In the nearly eight months we’d been in Nebraska, I noticed I’d changed. Without the precious internet, I found myself outside more. Rory, Dagwood, and I played. We did silly things like riding our bikes at break-neck speed down a long steep hill; climbed the high rafters in Dagwood’s massive barn, and spent hours exploring what we thought were distant corners of the town on weekends. We had no problems keeping up with Dagwood as he rode to Jimmy’s house. I feared the busy road no more.

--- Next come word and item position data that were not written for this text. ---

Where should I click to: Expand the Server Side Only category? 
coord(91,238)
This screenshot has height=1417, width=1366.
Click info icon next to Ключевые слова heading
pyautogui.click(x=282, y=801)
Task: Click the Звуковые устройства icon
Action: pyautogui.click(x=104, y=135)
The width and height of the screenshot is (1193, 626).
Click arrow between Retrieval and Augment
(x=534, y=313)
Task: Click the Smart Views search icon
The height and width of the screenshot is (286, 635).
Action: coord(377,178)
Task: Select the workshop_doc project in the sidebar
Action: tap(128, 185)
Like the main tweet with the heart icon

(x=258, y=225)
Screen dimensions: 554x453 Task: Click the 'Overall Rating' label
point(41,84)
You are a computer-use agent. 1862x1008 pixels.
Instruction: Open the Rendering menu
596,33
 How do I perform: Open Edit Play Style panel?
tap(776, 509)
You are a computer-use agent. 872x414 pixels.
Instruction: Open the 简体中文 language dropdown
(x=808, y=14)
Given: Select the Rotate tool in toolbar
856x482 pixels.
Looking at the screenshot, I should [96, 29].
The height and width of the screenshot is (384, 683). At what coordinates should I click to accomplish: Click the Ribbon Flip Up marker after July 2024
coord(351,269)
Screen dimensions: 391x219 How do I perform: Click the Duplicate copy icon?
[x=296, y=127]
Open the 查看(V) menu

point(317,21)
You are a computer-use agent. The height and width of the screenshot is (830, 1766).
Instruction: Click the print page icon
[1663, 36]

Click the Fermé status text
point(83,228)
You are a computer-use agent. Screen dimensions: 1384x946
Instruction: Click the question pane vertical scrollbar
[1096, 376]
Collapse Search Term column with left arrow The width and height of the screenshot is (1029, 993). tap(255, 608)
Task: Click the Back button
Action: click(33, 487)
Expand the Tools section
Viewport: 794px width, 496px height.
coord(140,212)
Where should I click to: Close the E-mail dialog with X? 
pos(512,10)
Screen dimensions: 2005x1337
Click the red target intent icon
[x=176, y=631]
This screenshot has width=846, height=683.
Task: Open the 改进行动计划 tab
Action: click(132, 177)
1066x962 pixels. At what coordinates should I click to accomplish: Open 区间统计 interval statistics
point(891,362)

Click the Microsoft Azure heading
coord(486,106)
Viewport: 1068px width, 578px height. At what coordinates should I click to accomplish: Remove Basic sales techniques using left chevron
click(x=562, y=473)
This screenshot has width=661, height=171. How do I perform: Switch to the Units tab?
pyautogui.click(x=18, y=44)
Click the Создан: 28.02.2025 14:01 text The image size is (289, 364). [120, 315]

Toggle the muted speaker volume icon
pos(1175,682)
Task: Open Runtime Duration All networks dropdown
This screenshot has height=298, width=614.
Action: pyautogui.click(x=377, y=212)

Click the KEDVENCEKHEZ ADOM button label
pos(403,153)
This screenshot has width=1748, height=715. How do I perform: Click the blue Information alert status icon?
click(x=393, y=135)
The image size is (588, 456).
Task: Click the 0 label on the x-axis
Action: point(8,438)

Suzette never made any attempt to make friends, play, or even enjoy life in the Outer States. Why she chose to wallow in self-pity escapes me. She was young, beautiful, and could command the world with her brilliant IQ. Instead, she allowed misery to overtake her.
Deciding it was a moot point to dwell on my sister’s melancholy, I got up and dressed. Just as I prepared to leave the room, I glanced at the clock: it said 7 a.m., and I wondered what Grandma would be making for breakfast. Opening the door, I was surprised to hear the house silent. Was I the only one up? Impossible! Grandma was always up hours before us busily working in the kitchen. I craned my neck and tuned my ears downstairs. Nothing.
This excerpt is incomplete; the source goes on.